WMA is experimental and the public API may change. First-party client libraries for the browser and native platforms are not yet released.
WMA is fal’s interface for running interactive world models over a bidirectional WebRTC stream. A runner on fal accepts a WebRTC session, produces video frames, and ships them back to a browser or native client while the session stays open. fal hosts a bridge at wma.fal.run that the client first talks to, but the bridge is only used to establish the connection. Once signaling is done, media flows peer-to-peer between the runner and the client.There are two ways to build a WMA app depending on how much of the transport layer you want to own:
fal.RealtimeApp is the high-level abstraction. You handle frames in Python and fal handles the WebRTC plumbing, session lifecycle, and batching helpers.

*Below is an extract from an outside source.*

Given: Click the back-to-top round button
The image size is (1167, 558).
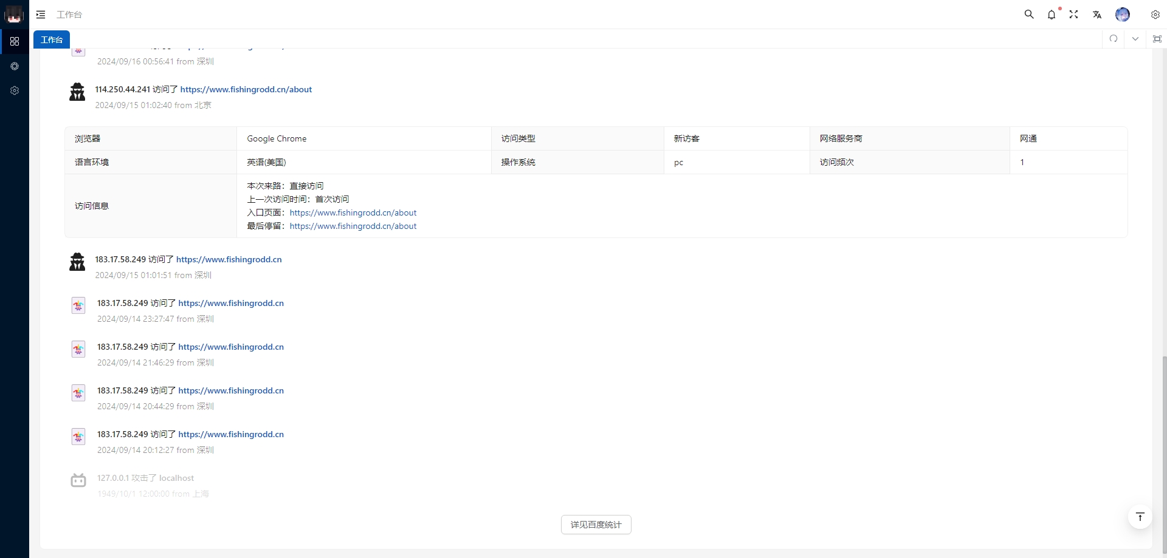Looking at the screenshot, I should (1140, 517).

fal.App with a /start-session endpoint is the raw path. You pick your own WebRTC library and run the SDP exchange yourself. The WMA bridge POSTs the client’s offer to this endpoint and streams the response back, holding the HTTP connection open for the full lifetime of the session.

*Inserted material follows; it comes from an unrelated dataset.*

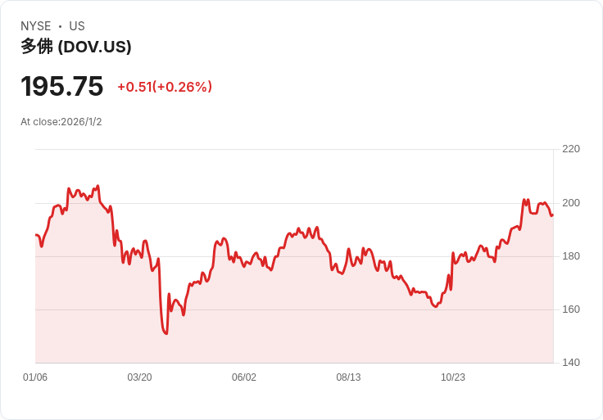Screen dimensions: 603x420
Task: Click the 160 y-axis price label
Action: click(x=571, y=309)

fal.RealtimeApp is the fastest way to get a world model running. You define an on_connect handler, attach a track to the session, and let fal manage the rest.
on_connect is called once per incoming session. It gives you two objects:
event_handler registers track and data-channel callbacks, and attaches outbound tracks back to the peer.
session_params is a mutable dict shared with the client for the duration of the session. See Session parameters below.
Register track callbacks on event_handler to react to the media the client publishes (for example, the browser webcam). Call event_handler.add_track(...) to push a track back to the peer.
BatchedFnTrack is a custom track that buffers frames from a source track, groups them by batch_size, and runs your inference function on each batch. The function receives the batch and returns a numpy array or a Pillow image per frame, which WMA then encodes back into the outbound track.
BatchedFnTrack( source_track, # the inbound track (e.g. the browser webcam) batch_size=4, # number of frames to group before running fn fn=run_inference, # callable over the batched frames)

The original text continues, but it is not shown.